Au moment de la fusion des municipalités en Outaouais, le ruisseau de la Brasserie a été classé un des dix éléments patrimoniaux méritant protection en ce qu’il témoigne des origines de la ville. En 2009, les « Brasseurs du temps » se sont installés dans l’édifice de l’ancienne brewery devenue entre-temps un château d’eau. Ils y brassent le houblon et la nostalgie, un peu comme ceux qui, en 2004, ont rouvert pas très loin le « Petit Chicago » pour renouer avec la tradition des musiciens en direct et des « longues soirées mémorables ». Les bagarres en moins.


La brasserie Les Brasseurs du temps présente une exposition permanente sur le patrimoine brassicole de la région outaouaise.
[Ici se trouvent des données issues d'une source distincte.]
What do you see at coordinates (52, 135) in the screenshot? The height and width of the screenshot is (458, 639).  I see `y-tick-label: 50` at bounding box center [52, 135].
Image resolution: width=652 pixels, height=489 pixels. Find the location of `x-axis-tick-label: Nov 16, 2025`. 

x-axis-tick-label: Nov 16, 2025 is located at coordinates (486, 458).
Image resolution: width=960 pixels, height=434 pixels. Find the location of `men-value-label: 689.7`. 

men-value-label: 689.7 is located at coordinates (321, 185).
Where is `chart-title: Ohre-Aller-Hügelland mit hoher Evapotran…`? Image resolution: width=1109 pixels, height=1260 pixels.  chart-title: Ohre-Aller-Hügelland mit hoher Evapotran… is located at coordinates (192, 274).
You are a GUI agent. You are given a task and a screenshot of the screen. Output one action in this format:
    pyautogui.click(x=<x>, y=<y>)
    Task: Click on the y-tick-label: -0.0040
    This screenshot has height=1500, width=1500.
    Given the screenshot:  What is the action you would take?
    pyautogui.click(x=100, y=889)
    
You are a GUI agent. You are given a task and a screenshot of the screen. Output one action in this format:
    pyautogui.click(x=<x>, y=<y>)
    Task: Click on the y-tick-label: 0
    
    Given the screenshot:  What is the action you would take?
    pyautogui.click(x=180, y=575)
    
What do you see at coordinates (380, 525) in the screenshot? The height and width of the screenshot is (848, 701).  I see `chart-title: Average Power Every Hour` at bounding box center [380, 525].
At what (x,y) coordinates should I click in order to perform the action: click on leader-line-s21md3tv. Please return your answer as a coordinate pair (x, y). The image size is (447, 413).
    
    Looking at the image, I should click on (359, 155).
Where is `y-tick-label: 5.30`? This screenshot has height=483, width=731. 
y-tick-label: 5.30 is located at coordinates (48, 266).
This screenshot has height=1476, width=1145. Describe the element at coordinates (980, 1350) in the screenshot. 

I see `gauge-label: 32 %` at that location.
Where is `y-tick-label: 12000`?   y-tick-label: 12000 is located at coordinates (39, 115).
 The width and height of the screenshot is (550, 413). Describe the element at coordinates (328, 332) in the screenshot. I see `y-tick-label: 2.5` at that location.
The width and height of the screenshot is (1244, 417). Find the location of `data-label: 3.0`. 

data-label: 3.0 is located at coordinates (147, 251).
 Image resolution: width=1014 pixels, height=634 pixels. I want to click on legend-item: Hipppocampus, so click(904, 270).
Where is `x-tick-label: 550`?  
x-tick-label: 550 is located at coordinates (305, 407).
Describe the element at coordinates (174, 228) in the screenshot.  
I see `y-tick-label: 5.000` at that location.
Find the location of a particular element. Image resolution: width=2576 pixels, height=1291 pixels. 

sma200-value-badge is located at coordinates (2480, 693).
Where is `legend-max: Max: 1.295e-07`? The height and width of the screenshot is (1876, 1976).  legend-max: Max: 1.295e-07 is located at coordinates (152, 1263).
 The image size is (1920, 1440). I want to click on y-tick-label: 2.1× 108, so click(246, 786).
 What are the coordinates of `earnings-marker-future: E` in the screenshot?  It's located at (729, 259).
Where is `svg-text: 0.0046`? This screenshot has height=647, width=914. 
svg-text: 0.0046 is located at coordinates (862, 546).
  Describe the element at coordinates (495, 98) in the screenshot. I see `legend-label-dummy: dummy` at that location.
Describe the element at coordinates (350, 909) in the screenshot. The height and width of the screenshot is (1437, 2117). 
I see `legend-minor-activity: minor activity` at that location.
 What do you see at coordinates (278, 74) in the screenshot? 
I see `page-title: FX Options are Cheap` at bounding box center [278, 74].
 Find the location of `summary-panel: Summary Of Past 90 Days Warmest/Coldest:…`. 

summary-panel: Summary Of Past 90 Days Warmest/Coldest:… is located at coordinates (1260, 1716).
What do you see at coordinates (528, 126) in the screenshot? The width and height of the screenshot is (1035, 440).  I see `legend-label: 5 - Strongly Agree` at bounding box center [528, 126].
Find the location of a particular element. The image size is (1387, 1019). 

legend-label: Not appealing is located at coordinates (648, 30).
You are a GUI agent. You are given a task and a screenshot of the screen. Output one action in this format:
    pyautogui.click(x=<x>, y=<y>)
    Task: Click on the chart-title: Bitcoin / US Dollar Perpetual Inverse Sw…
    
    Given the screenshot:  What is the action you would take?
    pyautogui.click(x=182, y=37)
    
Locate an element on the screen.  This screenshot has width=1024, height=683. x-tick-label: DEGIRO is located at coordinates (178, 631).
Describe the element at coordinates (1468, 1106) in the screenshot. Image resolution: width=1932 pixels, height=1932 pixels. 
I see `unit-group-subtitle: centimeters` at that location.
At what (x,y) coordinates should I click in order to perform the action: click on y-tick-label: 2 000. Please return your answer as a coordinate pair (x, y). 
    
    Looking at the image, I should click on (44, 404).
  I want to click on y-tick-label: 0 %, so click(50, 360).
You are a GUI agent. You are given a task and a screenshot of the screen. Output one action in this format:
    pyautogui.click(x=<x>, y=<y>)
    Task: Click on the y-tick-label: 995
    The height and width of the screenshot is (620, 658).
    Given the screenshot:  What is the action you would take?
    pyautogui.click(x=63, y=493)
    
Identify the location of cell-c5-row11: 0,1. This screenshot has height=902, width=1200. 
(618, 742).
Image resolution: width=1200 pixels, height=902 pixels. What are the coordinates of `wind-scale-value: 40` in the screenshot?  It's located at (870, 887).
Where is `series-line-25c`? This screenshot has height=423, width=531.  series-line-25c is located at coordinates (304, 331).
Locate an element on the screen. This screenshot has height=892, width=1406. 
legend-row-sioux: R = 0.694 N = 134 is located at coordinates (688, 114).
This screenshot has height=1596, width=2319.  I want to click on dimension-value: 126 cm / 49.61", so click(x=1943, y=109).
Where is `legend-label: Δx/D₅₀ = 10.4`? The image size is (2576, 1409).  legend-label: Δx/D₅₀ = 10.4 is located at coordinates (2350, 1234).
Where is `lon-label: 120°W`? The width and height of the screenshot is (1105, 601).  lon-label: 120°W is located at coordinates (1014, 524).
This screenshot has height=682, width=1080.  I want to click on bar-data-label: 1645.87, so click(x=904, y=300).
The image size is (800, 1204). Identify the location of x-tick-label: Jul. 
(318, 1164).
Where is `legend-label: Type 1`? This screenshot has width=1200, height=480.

L’admission y est gratuite.

2 commentaires
  • France Marcotte - Inscrite 12 juillet 2012 14 h 36

    Travers

    Pardonnez mon insistance mais...où sont les femmes dans ce récit?

    L'industriel et juge de paix Philemon Wright,
    les coureurs des bois,
    les travailleurs irlandais,
    la surveillance militaire du chantier,
    Jos Montferrand et les canadiens français des chantiers forestiers,
    l'historien qui en parle...

    Ah je les vois!
    Elles sont au fond des bordels minables,
    on les devine aussi en mères de famille se rongeant les sangs d'inquiétude en attendant le retour de leurs hommes.

    Alors, pourquoi parle-t-on de "ces gens" qui ont fait l'histoire.

    L'histoire, c'est aussi cette étrange absence des femmes des lieux publics.

    • France Marcotte - Inscrite 12 juillet 2012 14 h 49

      Des lieux et pire...de la vie publique.